Contractual adherence to guidelines set by a project financier became an issue for the Marmaray project, a regional metro line connecting the European and Asian sides of Istanbul. As illustrated in a report produced by NYU researchers on transport projects in Istanbul, The Japan Bank for International Cooperation, which helped finance the Marmaray project, required the use of the FDIC Silver Book, an engineering, procurement and construction contract guide. Due to a lack of experience with the Silver Book, stakeholders were delayed driving up costs.
This case and numerous others illustrate the importance of avoiding restrictive financing arrangements and instead designing a project governance regime that synergises with local conditions and addresses the complexities that emerge during the design and construction of MRT infrastructure.
The power of networks
We found that MRT projects implemented in cities that already benefit from a widespread public transport network experienced strong ridership increases that often exceed estimates. Conversely, cities without a robust existing network can struggle to attract riders to new infrastructure.
The Metro M3 ring line in Copenhagen opened in late 2019 connected key city centre destinations and major existing public transport hubs like Østerport, Nørrebro, and Copenhagen Central stations which provide regional, national, and international rail services. The M3 exceeded ridership estimates by 36% with 12 million riders in the first 15 weeks of operation according to data published by Copenhagen Metro (Metroselskabet). Less than a year after M3 opened, pandemic restrictions collapsed ridership in early 2020 for the entire public transport network, and passenger numbers only fully recovered in the last 12 months according to Copenhagen Metro and Statistics Denmark.
Meanwhile in Rome, while the new Metro Line C (partially opened in 2015) provides a modern service, the city’s metro network is still limited relative to its size. Furthermore, numerous recent reports and articles have highlighted that Rome’s existing public transport system suffers from insufficient services and a chaotic governance structure. These factors meant that despite the partial opening of Line C, public transport ridership in Rome allegedly declined by approximately 25% between 2015 and 2019 and private vehicles now account for 50% of all trips according to publicly available data.
These contrasting examples demonstrate that an existing efficient public transport network can significantly influence project success. MRT Projects that plug important “mobility gaps” in cities that already have a robust network tend to create a large positive impact. On the other hand, new MRT infrastructure is not a silver bullet for addressing poor ridership in cities with an unattractive public transport offering; resolving wider network deficiencies through infrastructure improvements in addition to building new infrastructure is necessary to reap the full benefits of MRT systems in these environments.

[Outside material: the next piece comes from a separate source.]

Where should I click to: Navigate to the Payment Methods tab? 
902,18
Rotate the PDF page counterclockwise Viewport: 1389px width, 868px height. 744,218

Challenges project development processes
These lessons demonstrate that inadequate appraisal frameworks, poorly designed project governance regimes, and a failure to consider wider network contexts often drive cost overruns and other undesirable project outcomes (e.g., low ridership) for MRT schemes. We consider it essential to challenge project development processes that too often fail to efficiently deliver MRT schemes. In our view, early collaboration between the public sector and specialised private sector expertise can help governments apply lessons learnt to avoid common pitfalls, draw on international best practice and ultimately deliver new MRT infrastructure that facilitates the transition to sustainable mobility in a cost-effective manner.